Friday, Jan. 31, 1964
CARTOONIST Going West
After the death of the Los Angeles Times's Editorial Cartoonist Bruce Russell last month (of a heart attack at 60), Publisher Otis Chandler went hunting for a successor. Last week Chandler, who wants "the best of everything" for his paper and is prepared to pay the price, announced a considerable catch: the Denver Post's Paul Conrad, 39 (TIME, June 13, 1960), one of the best editorial cartoonists in the U.S.

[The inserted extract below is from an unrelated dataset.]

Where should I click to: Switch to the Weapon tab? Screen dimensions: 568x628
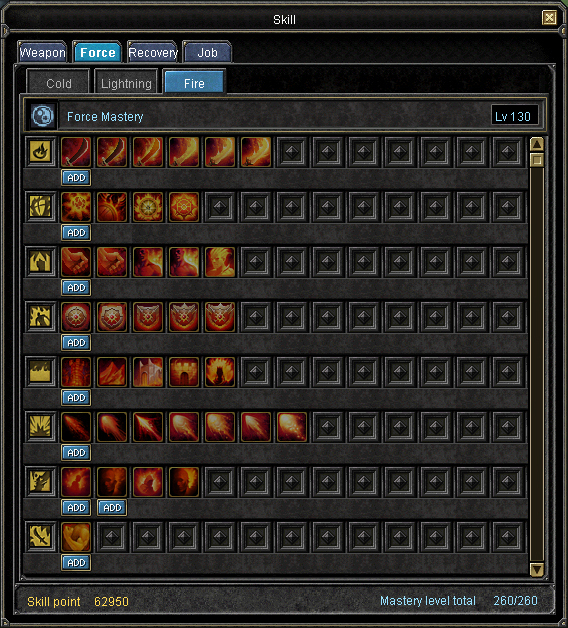coord(42,52)
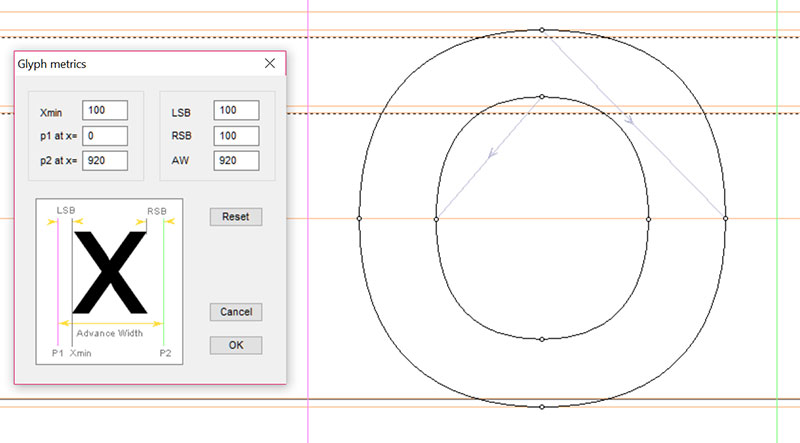Screen dimensions: 800x443
Task: Click the 'p1 at x=' value field
Action: [105, 136]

Cartoonist Conrad is a registered Democrat who says he has "strayed from the path of righteousness and truth" only once--to vote for Eisenhower in 1952. But his pen knows no political party. In Los Angeles he will find much the same political environment that he is getting ready to leave. Both the Post and the Times are Republican papers. But Times Publisher Chandler has promised Conrad the same latitude that he enjoyed in Denver, where, despite occasional remonstrances from Post Publisher Palmer Hoyt, Conrad persisted in depicting former President Eisenhower as progressively senile and slightly vacuous.
Conrad's new three-year contract with the Times will not affect his distribution to some 81 papers through the Des Moines Register and Tribune Syndicate under a contract that has four more years to run. Thus his work will continue to appear in the Denver Post--at least until Palmer Hoyt goes hunting for a successor.